We are used to searching online for ANSWERS TO MOST OF THE QUESTIONS THAT HAVE ASKED US . In the new series of materials, we ask just such questions: burning, unexpected or common – to professionals in various fields.
It seems that everyone knows everything about healthy food: it should be varied and balanced, and its amount should be adequate for energy consumption. At the same time, it often seems to adults that it is necessary to feed a child according to some “ideal” scheme, completely excluding “harmful” products and carefully calculating the amount of “useful” ones. But should we strive for perfectly healthy eating (and does it exist)? Does it make sense to prohibit sausages or ice cream for a child? Do I need to calculate the amount of protein, fat or carbohydrates in the daily diet? We asked these questions to an expert.
dietitian at the Rassvet clinic, author of the book “My best friend is the stomach. Food for Smart People ”and the Evidence-Based Dietetics Blog
It seems that food is a simple and understandable thing , but we live in prosperous times when it is available and diverse. But both in my practice and among my fellow pediatricians, I notice how parental (especially maternal) concern about “eating by the rules” is growing. It is known that healthy children can independently regulate the amount of food, following the internal signals of hunger and satiety. However, I often get questions about how much cottage cheese, bread, porridge or eggs should be given to a child. Of course, I provide links to the average recommendations , but they may not be suitable for a specific child whose nutrition I do not know anything about. A single serving does not matter at all: within a week, the child is likely to receive sufficient quantities of foods from all food groups.
Modern “hyperresponsible” (as defined by Lyudmila Petranovskaya) mothers found themselves between two mutually exclusive concepts, and the “correct” nutrition of the child became something of a yardstick. parental competence. The experience of previous generations screams that the child must be fed at any cost (and better only “healthy” and “wholesome” food). On the other hand, excess consumption and associated health risks are on the rise, and information about nutrition from popular sources is frightening and contradictory.
I try to reduce parental anxiety and nutritional perfectionism. It turns out badly. The biggest concern for parents is “unhealthy foods.” This is the most varied food – from chips to ice cream, from sugary soda to yeast bread. The list can be expanded endlessly: spicy, fatty, fried, flour, sweet. With such an attitude to food, the ideal dish would be pureed slimy soup from outdated dietary tables according to Pevzner, and the most stringent restrictions would be the ideal approach.
I am not campaigning for connivance, but adequate nutrition must be flexible.
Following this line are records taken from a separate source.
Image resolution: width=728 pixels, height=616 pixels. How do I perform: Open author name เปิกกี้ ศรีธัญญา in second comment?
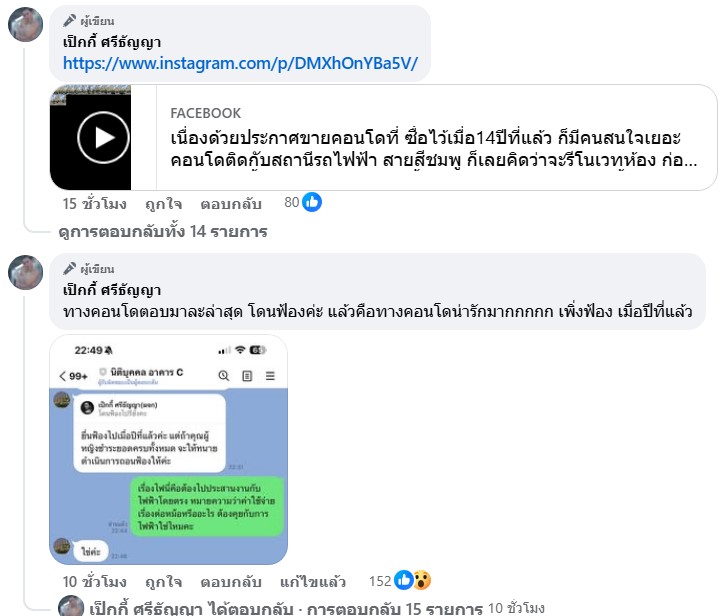click(112, 290)
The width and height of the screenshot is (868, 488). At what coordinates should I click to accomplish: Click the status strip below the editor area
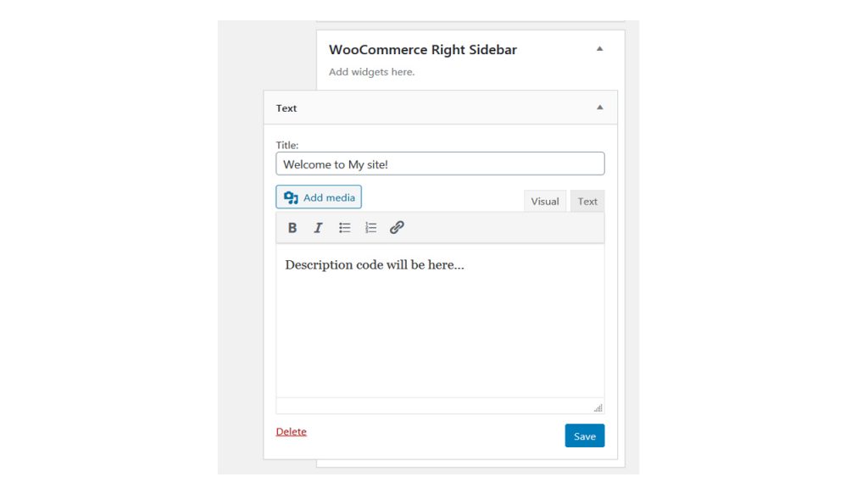pos(440,406)
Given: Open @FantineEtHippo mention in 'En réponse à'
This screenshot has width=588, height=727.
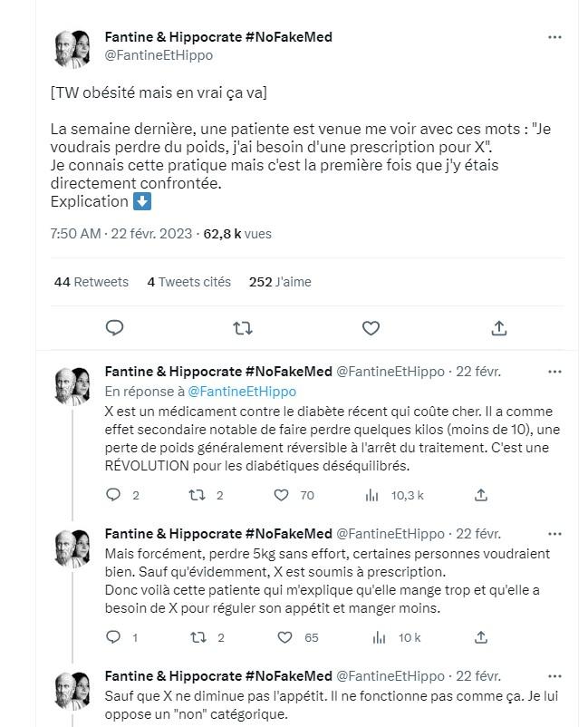Looking at the screenshot, I should pos(242,392).
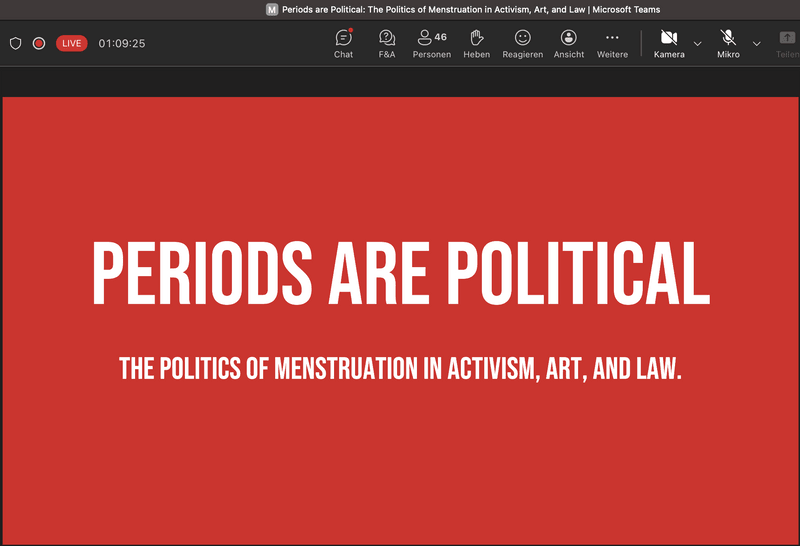Open the F&A questions panel
This screenshot has width=800, height=546.
point(387,43)
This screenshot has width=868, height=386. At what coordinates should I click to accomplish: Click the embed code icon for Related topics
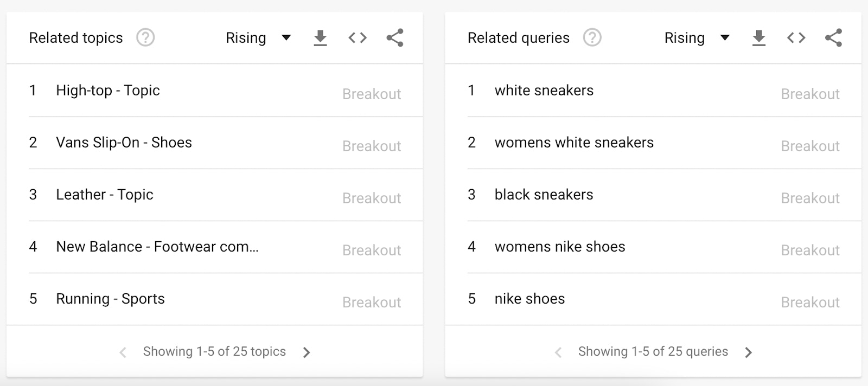[357, 37]
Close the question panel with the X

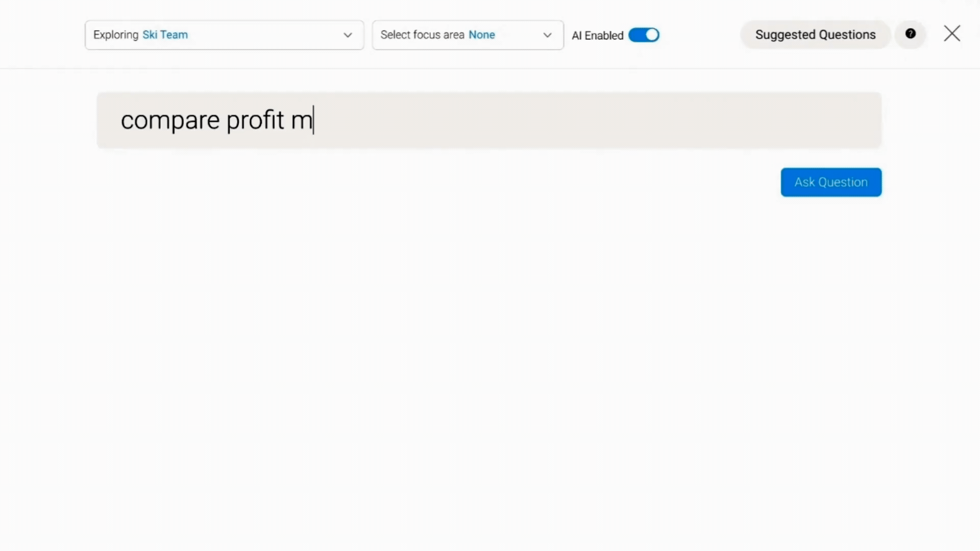pyautogui.click(x=952, y=34)
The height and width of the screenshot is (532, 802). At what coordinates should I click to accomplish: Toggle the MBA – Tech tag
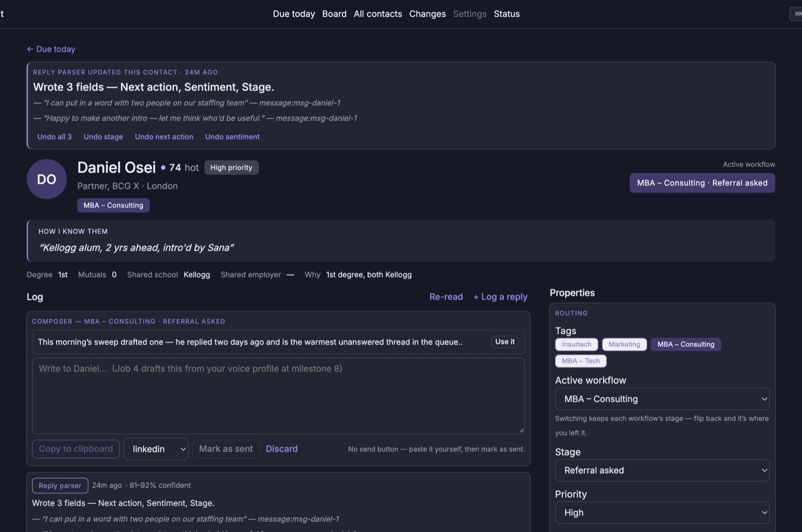tap(580, 361)
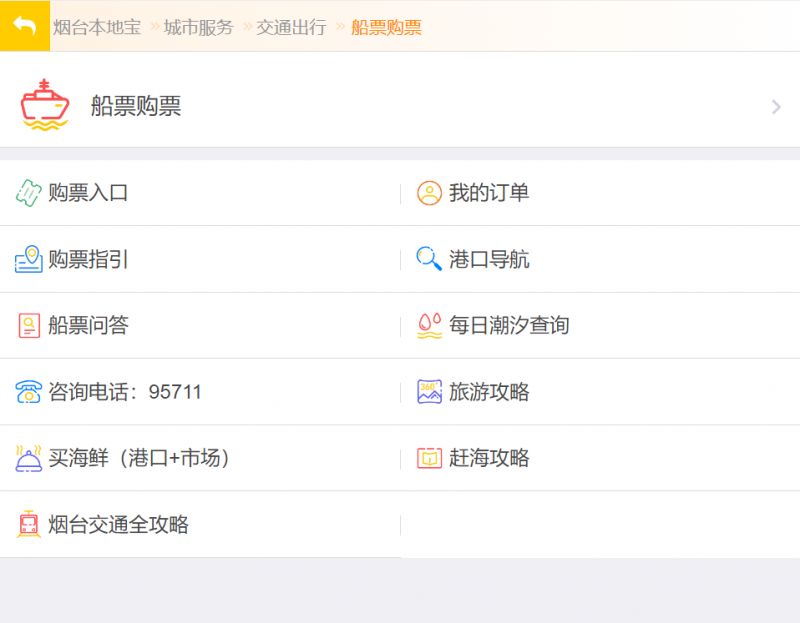Click the current 船票购票 breadcrumb
Screen dimensions: 800x623
pos(386,27)
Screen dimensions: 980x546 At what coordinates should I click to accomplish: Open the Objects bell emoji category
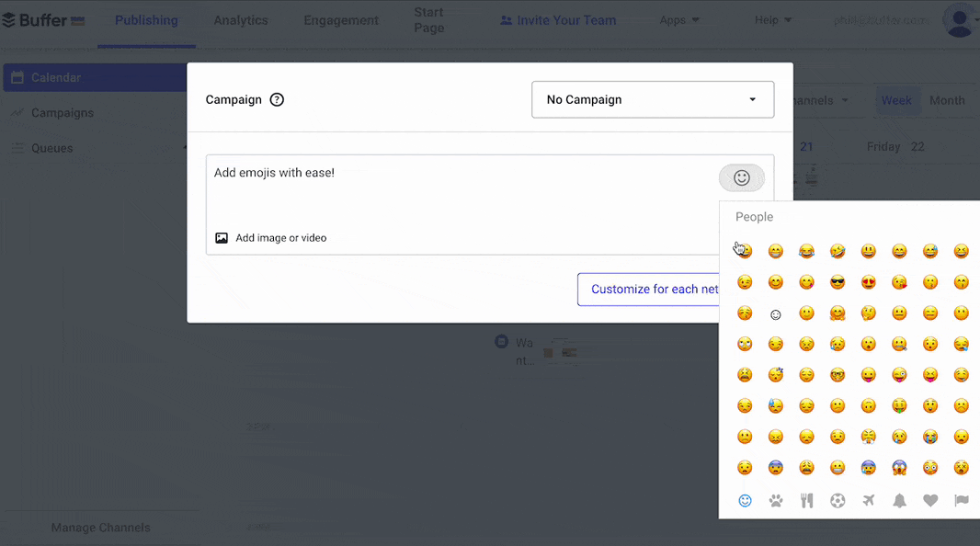coord(899,500)
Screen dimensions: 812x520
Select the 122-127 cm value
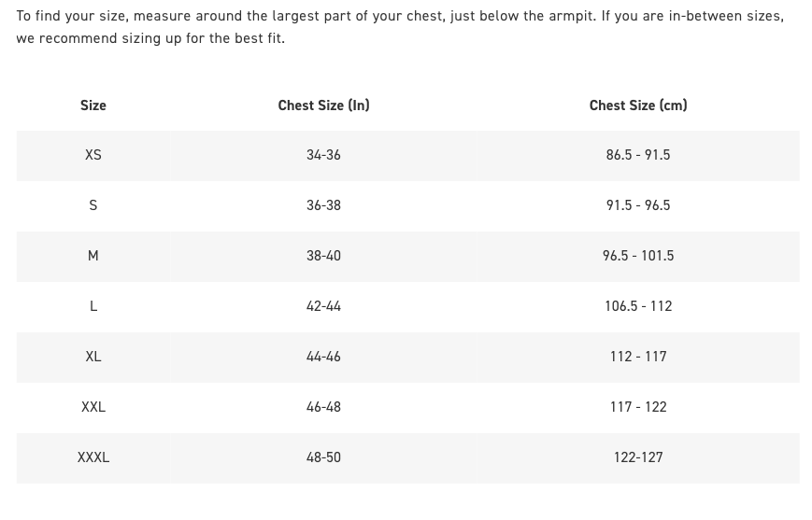click(638, 457)
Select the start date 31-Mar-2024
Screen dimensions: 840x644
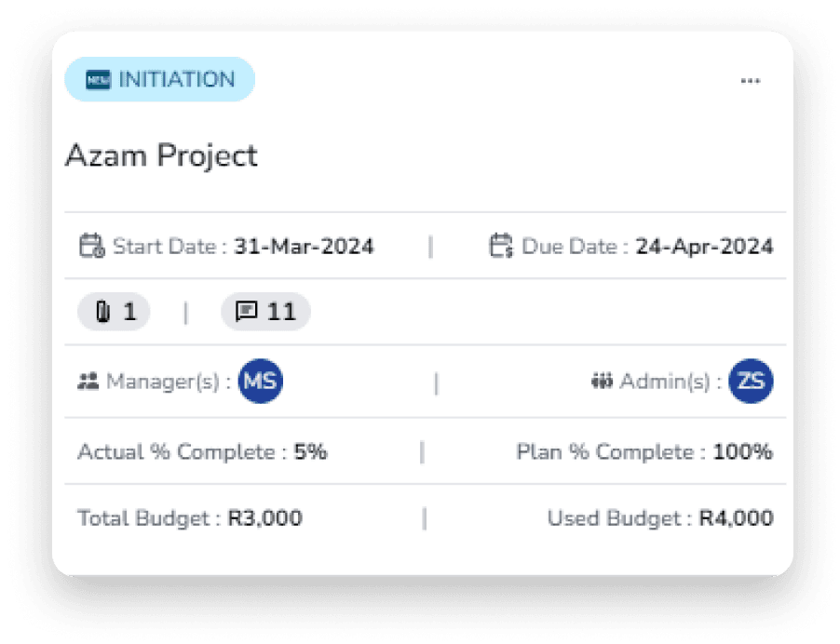pyautogui.click(x=304, y=247)
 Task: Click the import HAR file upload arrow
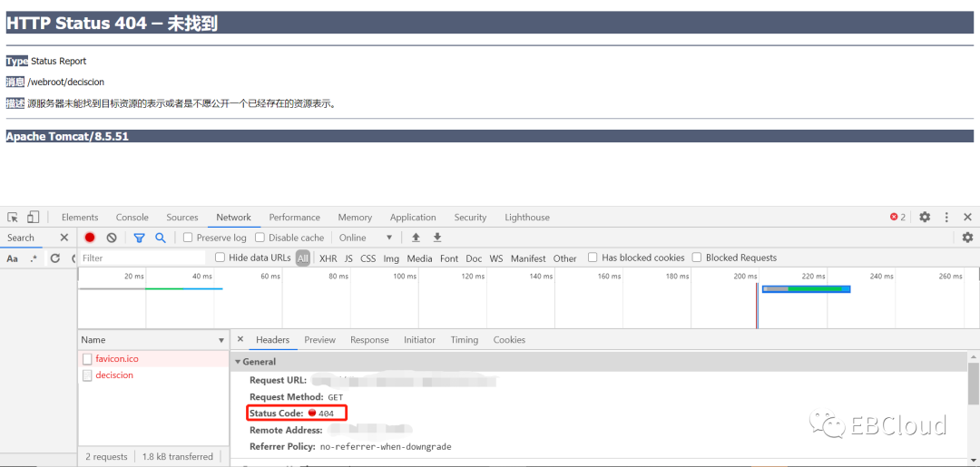[x=416, y=238]
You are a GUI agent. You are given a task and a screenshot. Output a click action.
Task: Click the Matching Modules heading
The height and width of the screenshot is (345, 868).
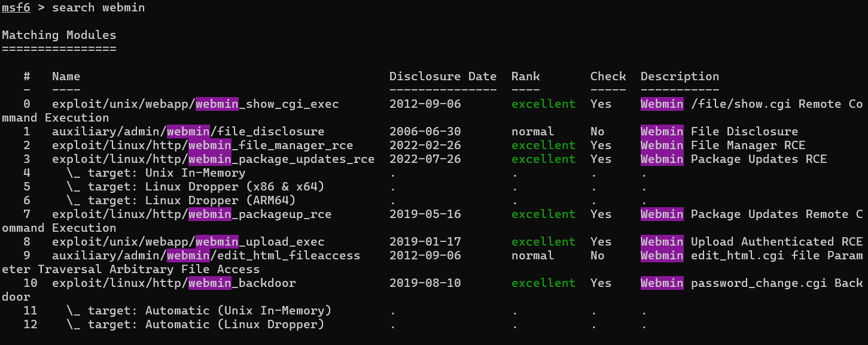pyautogui.click(x=59, y=35)
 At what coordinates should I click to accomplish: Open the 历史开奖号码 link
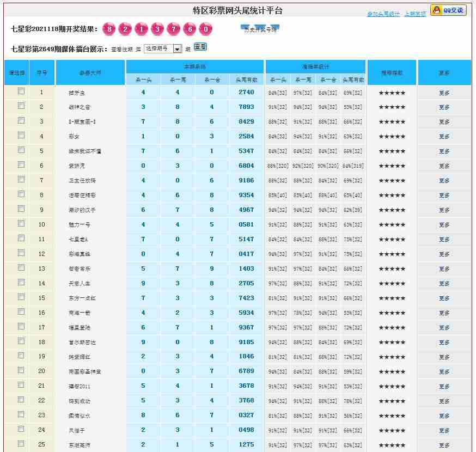[260, 29]

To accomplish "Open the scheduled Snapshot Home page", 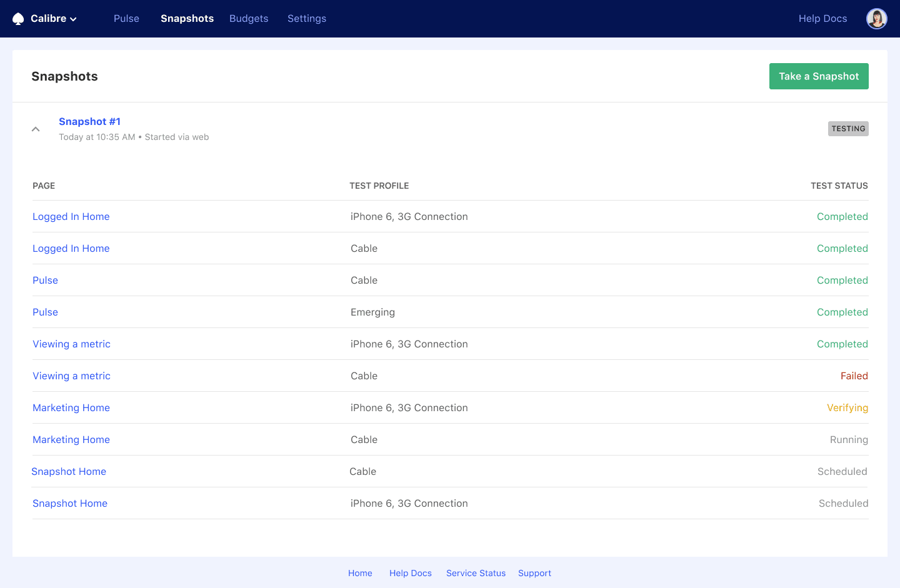I will click(x=69, y=471).

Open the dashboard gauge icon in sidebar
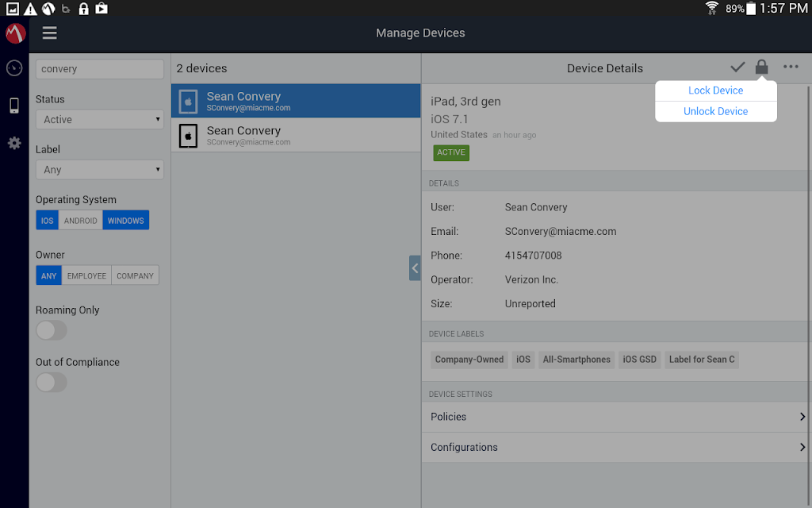pyautogui.click(x=14, y=68)
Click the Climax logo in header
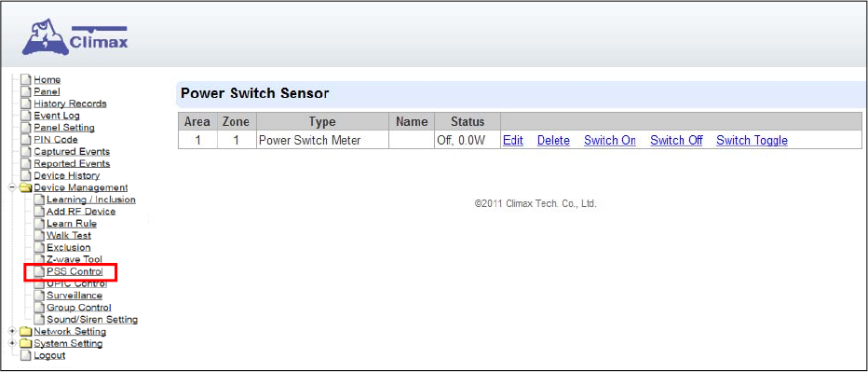The width and height of the screenshot is (868, 372). click(75, 37)
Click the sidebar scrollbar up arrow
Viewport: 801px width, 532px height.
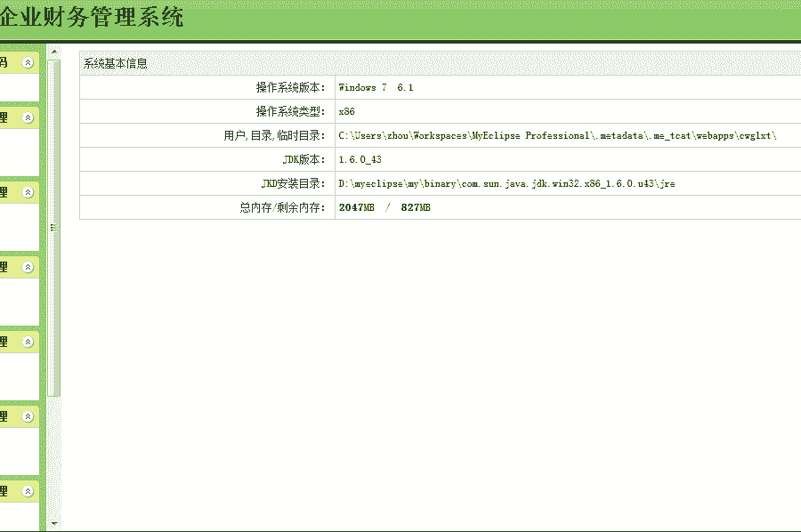point(54,51)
In the Russian-speaking space, issues of eating behavior are little discussed, but (as in other countries) it is fashionable to “lose weight” on your own (even if the weight is normal), and sitting on restrictive diets is considered a correct and socially approved behavior. And this experience is also learned by children. Very often, the first diet begins before puberty, because already at this age the girl seems to herself “fat” (usually without the slightest reason).
Very often, the first diet begins before puberty, because already at this age the girl seems to herself “fat”
The strategy of banning “junk” food works – but only as long as you have complete control over the nutrition of the child. And then he or she will try the highly processed food anyway and will definitely fall in love with something from it. And there is nothing terrible or unhealthy here. The black-and-white approach to food (“either kill or heal”) is mythology, not reality, if we are not talking about pale toadstools. Asking your child to quench their thirst with water is better than forbidding, avoiding, or raising a fear of sugary soda. As my colleague Rene McGregor writes : “For me, any food is a friend; but, as in life, I want to spend more time with some of my friends, and less with others ”.
Almost every parent would like the child not to love or eat sweets. But when it comes time to make independent choices, it’s more important that children can make adequate nutritional decisions. Keeping sweets locked up and banning them altogether is fueling unhealthy sugar cravings. Teach children that desserts and sugary foods can be part of a healthy diet, only moderation and portion size are important. This balanced and balanced approach will allow the whole family to enjoy the meal.
The wider and more varied the family’s food is, the more chances that the child will eat everything without getting hung up on any products. Never praise your child for what he or she eats or eats, do not comment on his weight and appetite, do not offer food as a reward for good behavior. The calmer the family is about the nutrition of children, the less worries and anxieties. Do not forget that a child, like an adult, should be tasty, and the food offered should be enjoyable. Teach children to choose food and cook, cook together.
If the choice of food for the family causes concern and anxiety, if it consumes a lot of time and resources, if the parent feels that any deviations from “proper nutrition” are accompanied by a sense of guilt, then it is worth seeking help from a specialist.